Report every line in the entries below that contains the word "height", copying each such line in full.

>> Start Data section

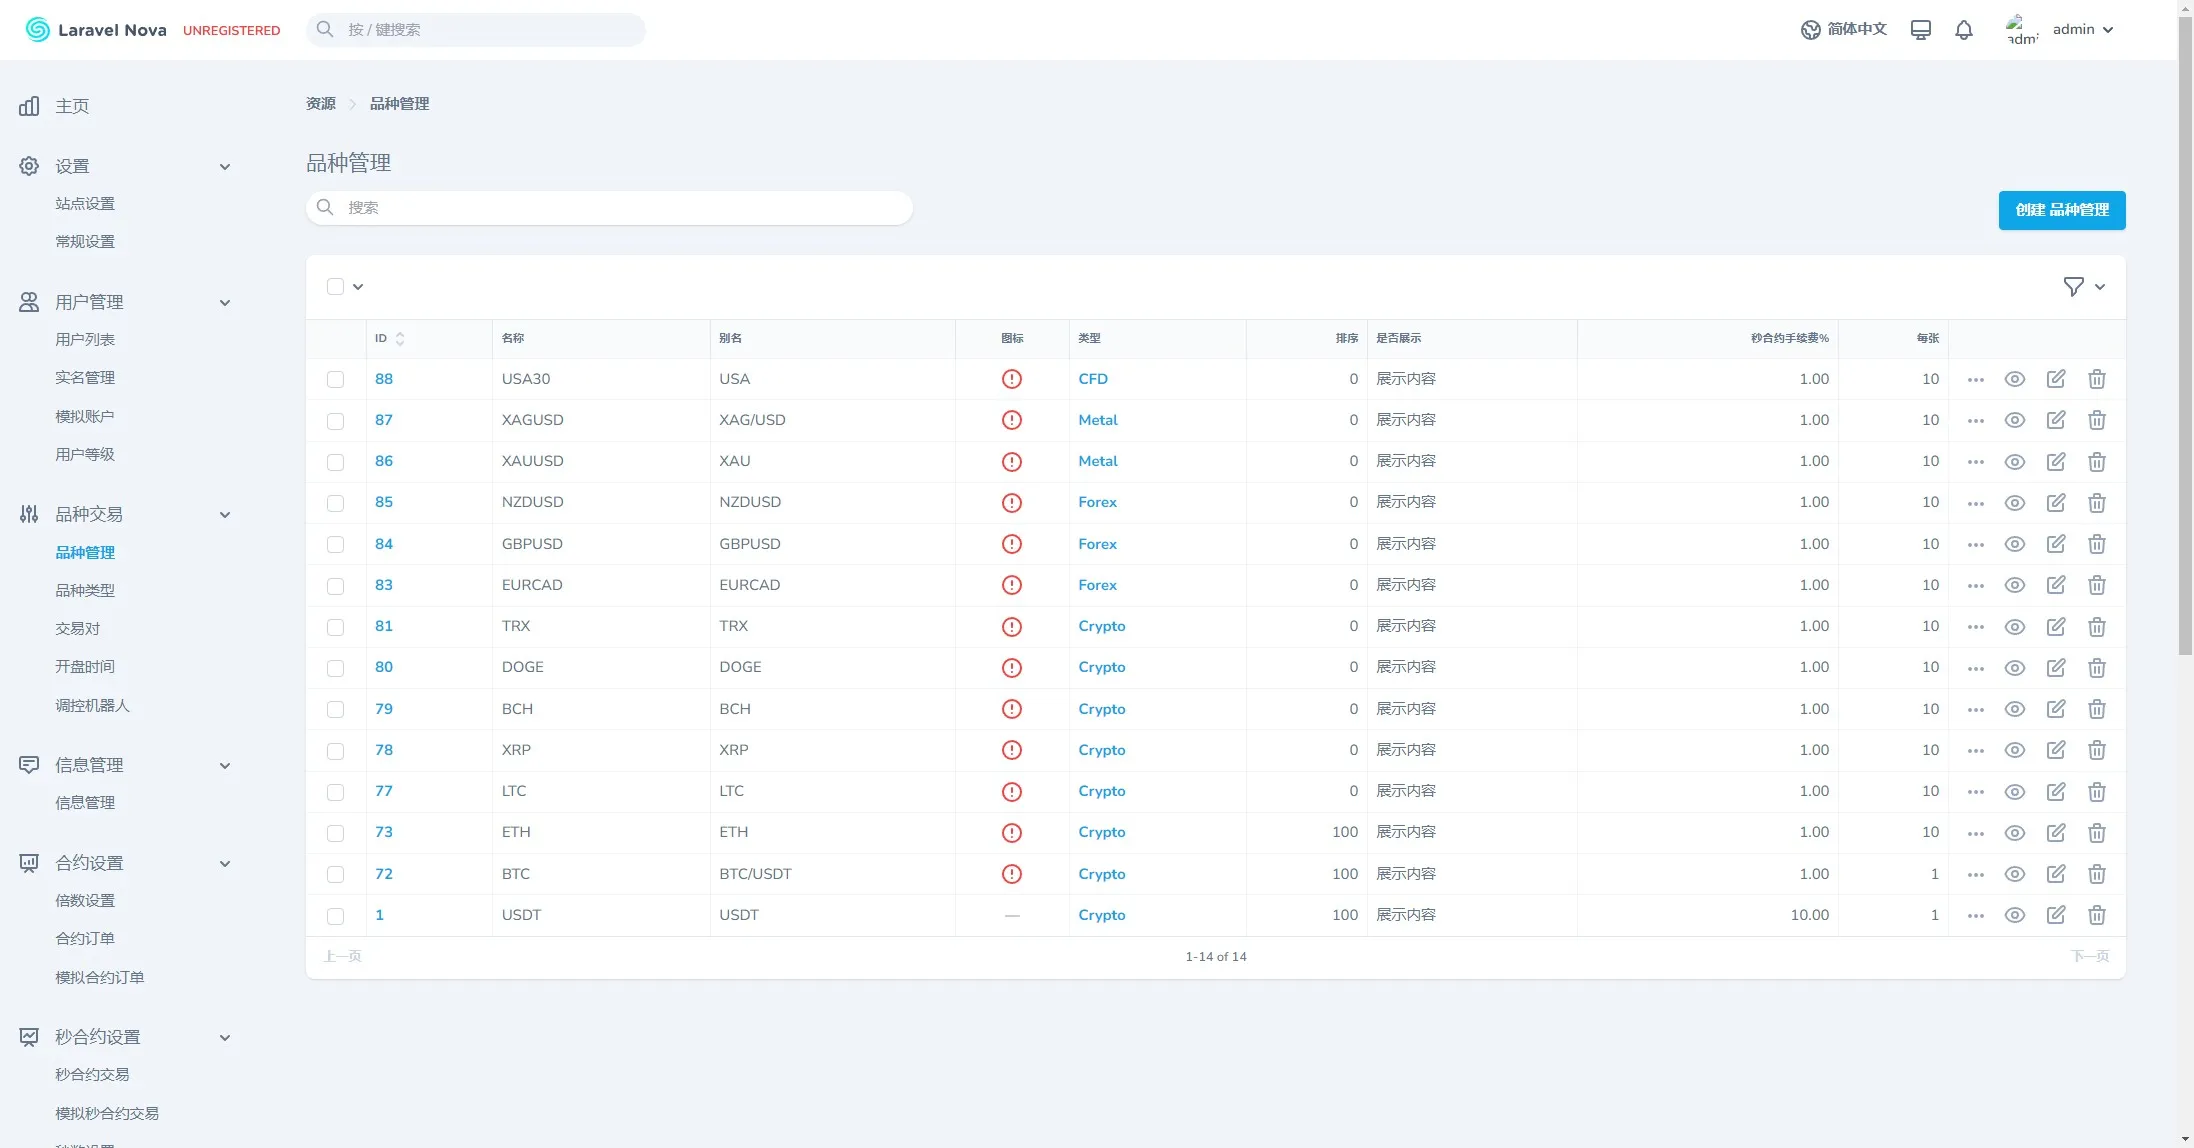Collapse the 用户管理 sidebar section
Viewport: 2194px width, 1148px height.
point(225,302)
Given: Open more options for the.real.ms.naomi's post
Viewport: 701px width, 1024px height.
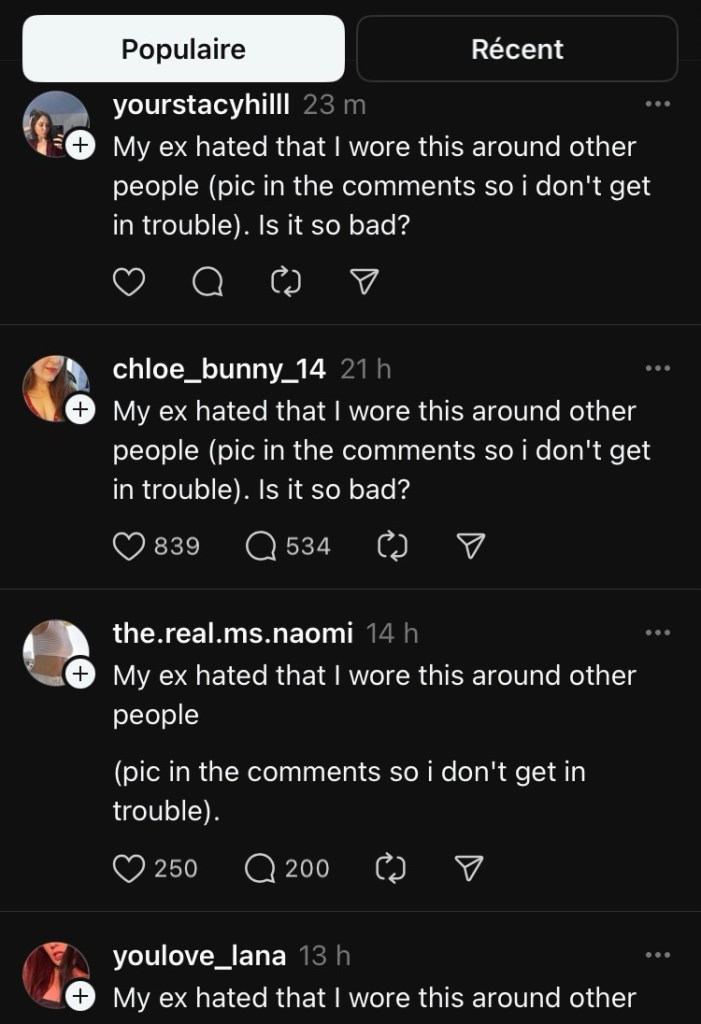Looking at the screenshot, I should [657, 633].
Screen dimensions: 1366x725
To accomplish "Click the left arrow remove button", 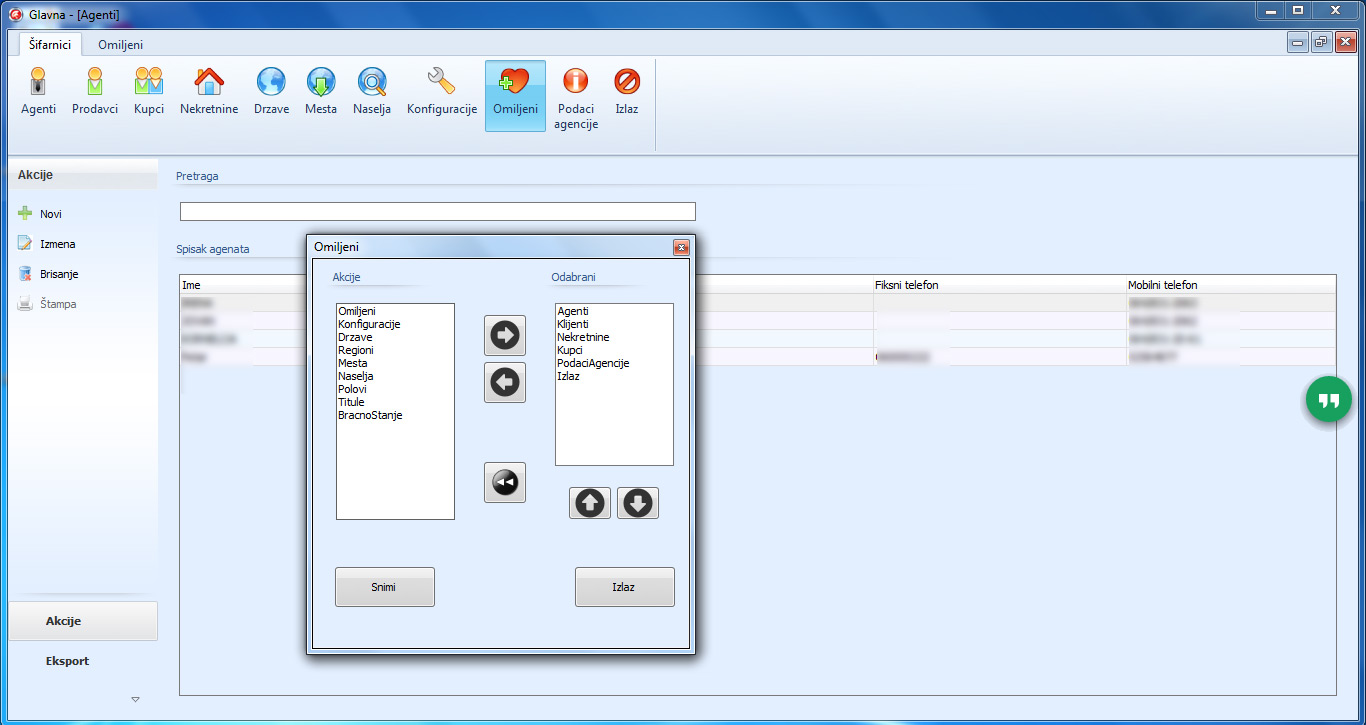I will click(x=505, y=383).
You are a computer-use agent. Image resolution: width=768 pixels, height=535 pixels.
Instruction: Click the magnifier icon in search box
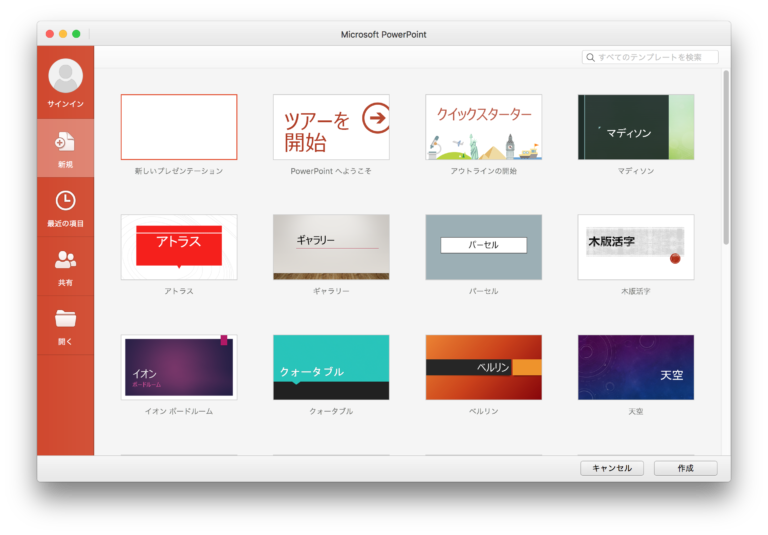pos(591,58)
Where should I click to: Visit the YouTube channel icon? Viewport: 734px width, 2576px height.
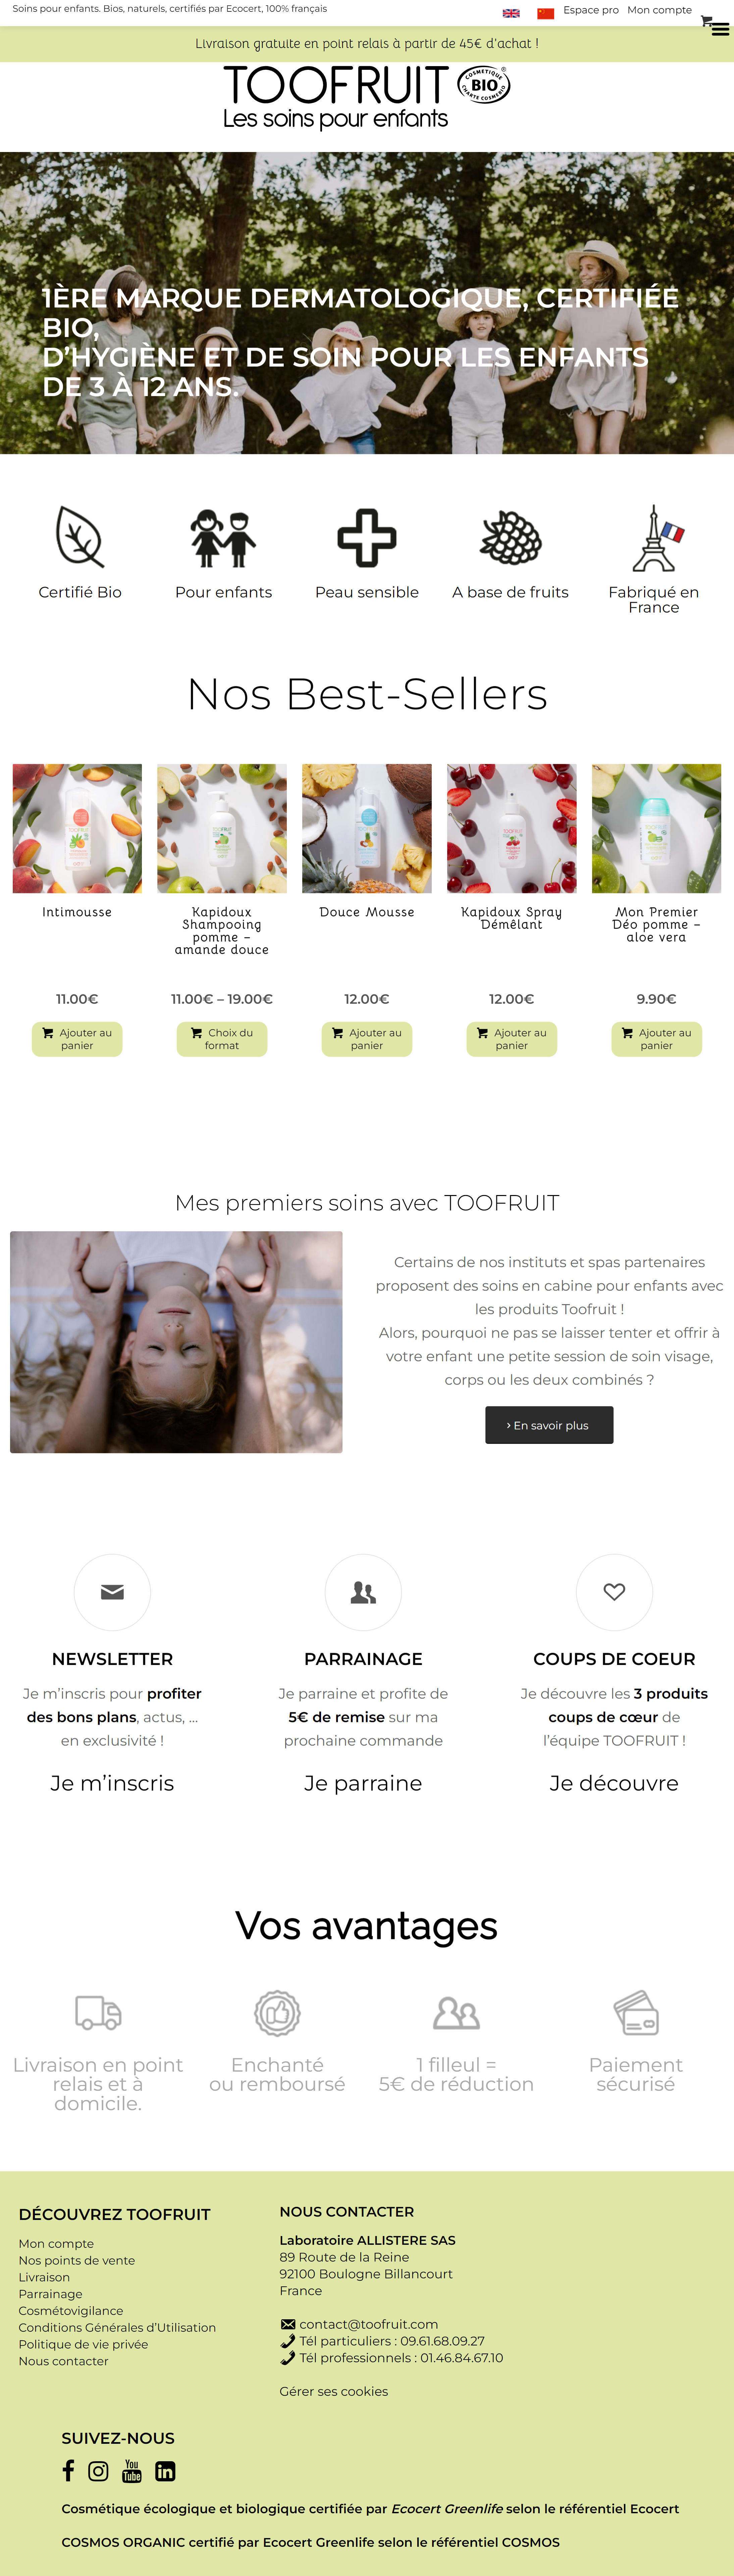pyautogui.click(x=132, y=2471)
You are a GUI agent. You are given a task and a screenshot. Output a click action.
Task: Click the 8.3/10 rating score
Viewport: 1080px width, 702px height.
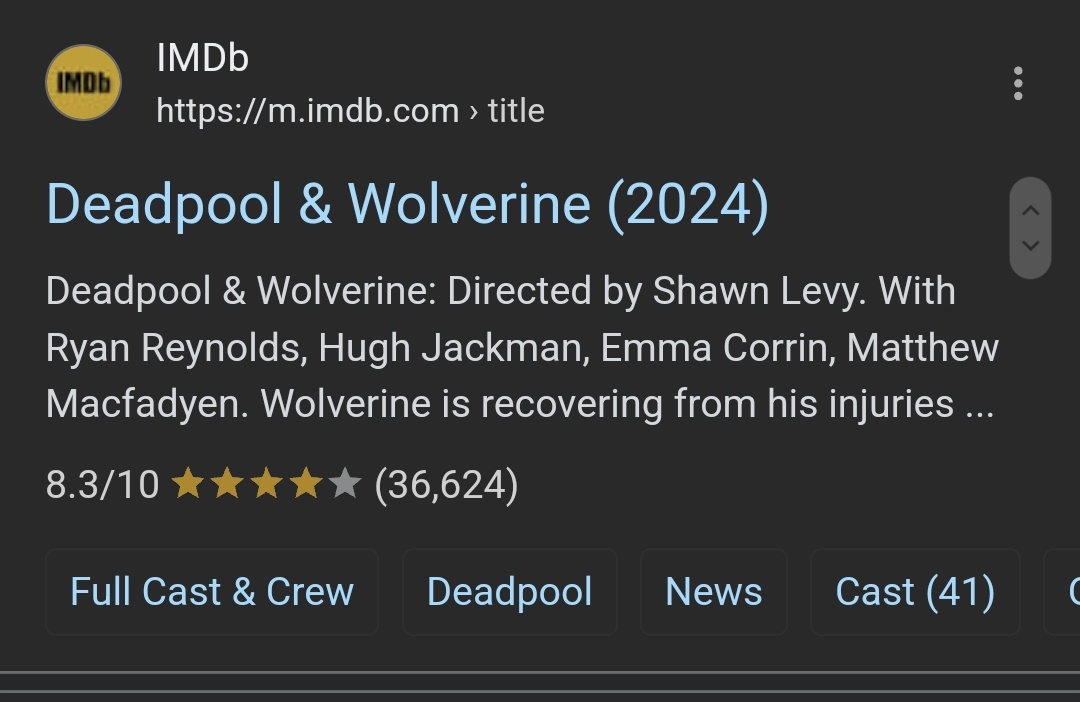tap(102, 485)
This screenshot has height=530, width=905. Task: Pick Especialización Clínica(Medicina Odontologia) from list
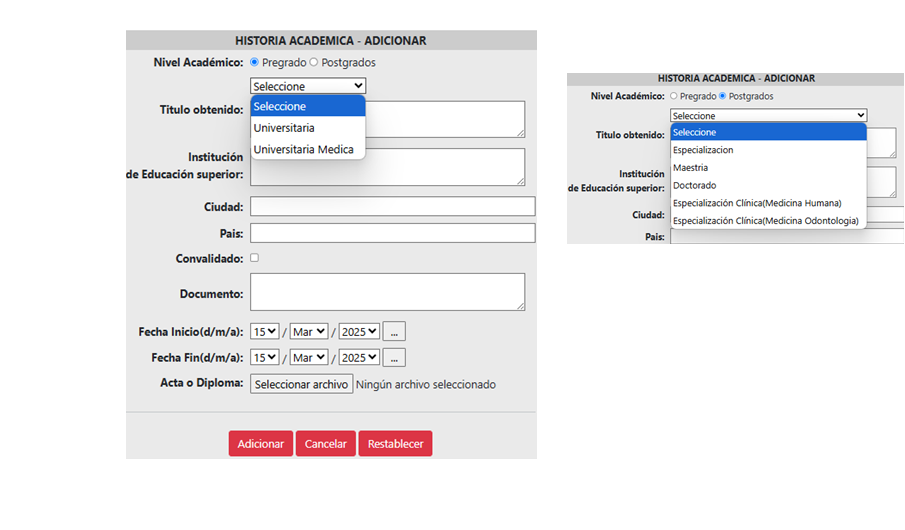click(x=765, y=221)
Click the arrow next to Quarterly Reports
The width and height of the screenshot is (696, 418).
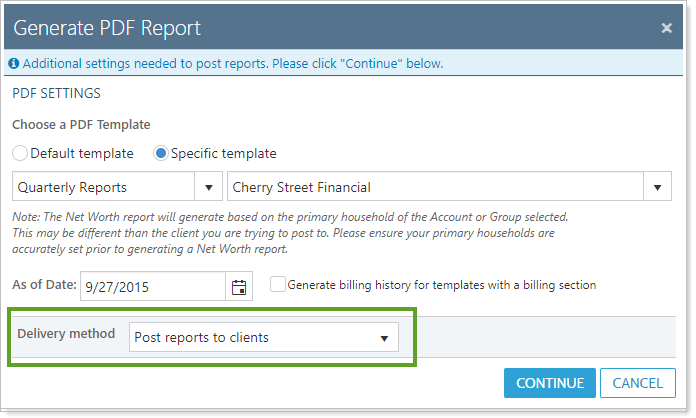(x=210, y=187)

>> End Data section

Result for this exercise:
Viewport: 2194px width, 1148px height.
Viewport: 701px width, 1024px height.
You are a computer-use agent. Image resolution: width=768 pixels, height=535 pixels.
Where should I click to: Visit the YouTube channel icon? Viewport: 734px width, 2576px height.
Viewport: 1080px width, 702px height.
This screenshot has height=530, width=905. Task: Pick Especialización Clínica(Medicina Odontologia) from list
The width and height of the screenshot is (696, 418).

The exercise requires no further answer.